TASK BRIEF: The expected output is exactly the lines below, starting at the line with "Task: Select marker 2 triangle at 960 MHz" and ending at the line with "Task: Click the speed slider handle", both included; no other line belongs in it.

INPUT FOR THIS TASK:
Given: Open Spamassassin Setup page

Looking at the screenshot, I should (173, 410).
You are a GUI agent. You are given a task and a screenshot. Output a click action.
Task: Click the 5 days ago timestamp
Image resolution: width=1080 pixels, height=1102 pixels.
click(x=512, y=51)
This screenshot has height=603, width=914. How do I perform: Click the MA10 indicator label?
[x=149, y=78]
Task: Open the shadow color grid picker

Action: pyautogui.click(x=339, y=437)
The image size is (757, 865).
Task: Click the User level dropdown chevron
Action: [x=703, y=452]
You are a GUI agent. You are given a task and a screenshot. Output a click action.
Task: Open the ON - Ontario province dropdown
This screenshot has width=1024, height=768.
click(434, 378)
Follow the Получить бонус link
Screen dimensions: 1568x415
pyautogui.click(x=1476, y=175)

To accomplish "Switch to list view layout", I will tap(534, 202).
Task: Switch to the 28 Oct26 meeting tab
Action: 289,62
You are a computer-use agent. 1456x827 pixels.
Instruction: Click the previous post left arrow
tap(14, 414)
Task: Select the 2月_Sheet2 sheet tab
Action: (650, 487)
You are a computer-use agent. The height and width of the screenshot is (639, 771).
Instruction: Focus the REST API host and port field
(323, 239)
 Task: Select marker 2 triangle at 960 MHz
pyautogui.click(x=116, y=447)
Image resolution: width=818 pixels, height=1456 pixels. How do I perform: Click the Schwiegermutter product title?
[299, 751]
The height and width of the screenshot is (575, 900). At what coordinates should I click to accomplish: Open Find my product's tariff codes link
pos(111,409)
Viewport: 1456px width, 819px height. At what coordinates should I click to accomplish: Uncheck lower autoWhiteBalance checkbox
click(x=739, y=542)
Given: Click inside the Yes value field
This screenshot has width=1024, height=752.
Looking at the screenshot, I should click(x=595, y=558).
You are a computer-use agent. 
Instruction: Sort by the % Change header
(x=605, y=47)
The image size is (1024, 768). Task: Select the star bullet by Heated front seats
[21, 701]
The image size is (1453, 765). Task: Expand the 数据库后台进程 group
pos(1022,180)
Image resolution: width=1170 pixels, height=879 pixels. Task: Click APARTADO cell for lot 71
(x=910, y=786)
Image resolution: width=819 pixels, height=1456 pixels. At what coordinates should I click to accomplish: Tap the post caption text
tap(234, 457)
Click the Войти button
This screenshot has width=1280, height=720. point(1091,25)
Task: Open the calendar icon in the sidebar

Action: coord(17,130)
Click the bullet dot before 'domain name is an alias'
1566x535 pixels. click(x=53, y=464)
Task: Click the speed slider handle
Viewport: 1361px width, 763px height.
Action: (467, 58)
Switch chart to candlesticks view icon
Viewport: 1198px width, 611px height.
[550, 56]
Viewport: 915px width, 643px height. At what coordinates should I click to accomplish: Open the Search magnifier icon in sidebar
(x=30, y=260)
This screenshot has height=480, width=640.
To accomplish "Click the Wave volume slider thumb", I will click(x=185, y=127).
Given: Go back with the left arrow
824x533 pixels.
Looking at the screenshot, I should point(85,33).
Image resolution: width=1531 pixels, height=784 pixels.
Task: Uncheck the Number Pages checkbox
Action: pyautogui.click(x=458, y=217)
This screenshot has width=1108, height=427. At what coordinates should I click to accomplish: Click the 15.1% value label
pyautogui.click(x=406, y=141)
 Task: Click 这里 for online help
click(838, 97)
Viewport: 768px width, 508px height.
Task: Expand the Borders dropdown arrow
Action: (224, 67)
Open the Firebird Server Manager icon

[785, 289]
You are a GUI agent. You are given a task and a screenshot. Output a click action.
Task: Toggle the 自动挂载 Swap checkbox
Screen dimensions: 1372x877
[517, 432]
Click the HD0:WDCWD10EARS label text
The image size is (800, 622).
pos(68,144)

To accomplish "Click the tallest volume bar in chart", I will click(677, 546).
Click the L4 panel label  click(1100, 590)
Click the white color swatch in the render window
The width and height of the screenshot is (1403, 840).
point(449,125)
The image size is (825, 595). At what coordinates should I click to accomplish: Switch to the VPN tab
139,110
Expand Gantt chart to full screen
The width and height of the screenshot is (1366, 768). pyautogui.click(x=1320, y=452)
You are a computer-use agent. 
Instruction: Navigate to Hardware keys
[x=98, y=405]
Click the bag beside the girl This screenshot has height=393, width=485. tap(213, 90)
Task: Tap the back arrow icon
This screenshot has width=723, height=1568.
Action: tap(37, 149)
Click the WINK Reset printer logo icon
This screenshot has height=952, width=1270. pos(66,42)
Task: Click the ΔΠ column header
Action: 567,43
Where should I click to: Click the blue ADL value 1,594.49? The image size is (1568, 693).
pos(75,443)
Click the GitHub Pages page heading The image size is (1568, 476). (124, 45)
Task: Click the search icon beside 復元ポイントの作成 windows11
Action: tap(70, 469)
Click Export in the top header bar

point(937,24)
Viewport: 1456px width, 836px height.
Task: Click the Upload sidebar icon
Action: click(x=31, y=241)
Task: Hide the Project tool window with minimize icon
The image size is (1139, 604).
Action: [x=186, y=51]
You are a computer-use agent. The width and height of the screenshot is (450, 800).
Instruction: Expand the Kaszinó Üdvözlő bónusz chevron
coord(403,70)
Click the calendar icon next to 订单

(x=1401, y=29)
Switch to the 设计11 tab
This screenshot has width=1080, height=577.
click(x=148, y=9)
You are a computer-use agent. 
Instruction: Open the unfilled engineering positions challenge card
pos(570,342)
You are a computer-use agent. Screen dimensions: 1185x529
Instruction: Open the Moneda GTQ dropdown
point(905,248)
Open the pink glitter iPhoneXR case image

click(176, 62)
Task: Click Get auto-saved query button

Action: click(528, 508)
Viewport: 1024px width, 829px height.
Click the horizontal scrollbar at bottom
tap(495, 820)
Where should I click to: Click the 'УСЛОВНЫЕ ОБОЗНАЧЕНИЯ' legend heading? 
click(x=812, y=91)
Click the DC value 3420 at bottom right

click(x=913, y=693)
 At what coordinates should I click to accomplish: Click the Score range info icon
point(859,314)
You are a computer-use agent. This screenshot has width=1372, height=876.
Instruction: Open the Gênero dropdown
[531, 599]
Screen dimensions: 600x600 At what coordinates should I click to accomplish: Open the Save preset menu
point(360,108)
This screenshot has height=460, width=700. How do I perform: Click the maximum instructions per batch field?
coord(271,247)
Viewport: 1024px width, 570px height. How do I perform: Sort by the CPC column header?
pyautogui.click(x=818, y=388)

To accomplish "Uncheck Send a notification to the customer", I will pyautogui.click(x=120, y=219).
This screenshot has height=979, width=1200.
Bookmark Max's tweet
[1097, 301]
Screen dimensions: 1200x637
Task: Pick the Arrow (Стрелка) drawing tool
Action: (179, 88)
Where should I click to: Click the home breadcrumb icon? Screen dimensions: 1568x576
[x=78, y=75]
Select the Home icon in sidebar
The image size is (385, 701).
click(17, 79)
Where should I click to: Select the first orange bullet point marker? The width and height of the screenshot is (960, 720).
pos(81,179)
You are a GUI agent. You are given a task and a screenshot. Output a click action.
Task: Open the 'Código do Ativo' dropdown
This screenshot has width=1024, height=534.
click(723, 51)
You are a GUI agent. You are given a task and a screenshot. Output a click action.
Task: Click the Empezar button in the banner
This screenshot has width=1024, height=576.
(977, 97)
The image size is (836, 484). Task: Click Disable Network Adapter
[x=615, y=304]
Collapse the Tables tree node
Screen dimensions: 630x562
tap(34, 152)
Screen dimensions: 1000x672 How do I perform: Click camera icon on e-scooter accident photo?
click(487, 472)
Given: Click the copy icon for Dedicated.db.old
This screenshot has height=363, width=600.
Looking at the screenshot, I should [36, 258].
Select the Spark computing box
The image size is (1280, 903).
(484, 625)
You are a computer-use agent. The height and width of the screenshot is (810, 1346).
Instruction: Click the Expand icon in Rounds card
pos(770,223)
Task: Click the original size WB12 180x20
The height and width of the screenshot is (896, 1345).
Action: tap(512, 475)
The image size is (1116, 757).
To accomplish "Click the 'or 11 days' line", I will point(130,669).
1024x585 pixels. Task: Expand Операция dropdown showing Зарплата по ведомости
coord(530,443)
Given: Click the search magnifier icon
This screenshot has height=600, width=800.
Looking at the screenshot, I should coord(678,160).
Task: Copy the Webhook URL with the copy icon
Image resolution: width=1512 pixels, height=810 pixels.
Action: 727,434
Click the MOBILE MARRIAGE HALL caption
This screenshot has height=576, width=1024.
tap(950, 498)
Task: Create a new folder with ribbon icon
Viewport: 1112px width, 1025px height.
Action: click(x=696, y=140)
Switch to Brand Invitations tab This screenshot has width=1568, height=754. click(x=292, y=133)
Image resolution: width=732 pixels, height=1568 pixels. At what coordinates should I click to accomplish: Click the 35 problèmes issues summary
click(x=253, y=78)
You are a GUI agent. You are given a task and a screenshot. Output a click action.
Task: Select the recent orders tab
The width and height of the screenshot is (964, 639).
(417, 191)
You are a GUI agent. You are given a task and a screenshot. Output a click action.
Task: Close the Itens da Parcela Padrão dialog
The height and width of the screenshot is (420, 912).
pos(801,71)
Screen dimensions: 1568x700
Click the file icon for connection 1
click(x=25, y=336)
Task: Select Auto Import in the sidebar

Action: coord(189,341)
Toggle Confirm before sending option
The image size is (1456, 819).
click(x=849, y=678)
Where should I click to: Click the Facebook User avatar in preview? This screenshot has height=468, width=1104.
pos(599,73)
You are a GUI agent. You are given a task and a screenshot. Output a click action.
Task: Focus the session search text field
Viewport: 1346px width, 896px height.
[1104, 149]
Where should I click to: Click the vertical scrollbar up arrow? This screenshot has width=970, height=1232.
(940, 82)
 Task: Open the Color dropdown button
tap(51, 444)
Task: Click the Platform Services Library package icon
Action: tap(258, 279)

YOUR SOLUTION:
 Task: Select marker 2 triangle at 960 MHz
pyautogui.click(x=116, y=447)
Image resolution: width=818 pixels, height=1456 pixels. How do I perform: Click the Schwiegermutter product title?
[299, 751]
The height and width of the screenshot is (575, 900). At what coordinates should I click to accomplish: Open Find my product's tariff codes link
pos(111,409)
Viewport: 1456px width, 819px height. At what coordinates should I click to accomplish: Uncheck lower autoWhiteBalance checkbox
click(x=739, y=542)
Given: Click inside the Yes value field
This screenshot has width=1024, height=752.
Looking at the screenshot, I should click(x=595, y=558).
You are a computer-use agent. 
Instruction: Sort by the % Change header
(x=605, y=47)
The image size is (1024, 768). Task: Select the star bullet by Heated front seats
[21, 701]
The image size is (1453, 765). Task: Expand the 数据库后台进程 group
pos(1022,180)
Image resolution: width=1170 pixels, height=879 pixels. Task: Click APARTADO cell for lot 71
(x=910, y=786)
Image resolution: width=819 pixels, height=1456 pixels. At what coordinates should I click to accomplish: Tap the post caption text
tap(234, 457)
Click the Войти button
This screenshot has width=1280, height=720. point(1091,25)
Task: Open the calendar icon in the sidebar

Action: coord(17,130)
Click the bullet dot before 'domain name is an alias'
1566x535 pixels. click(x=53, y=464)
Task: Click the speed slider handle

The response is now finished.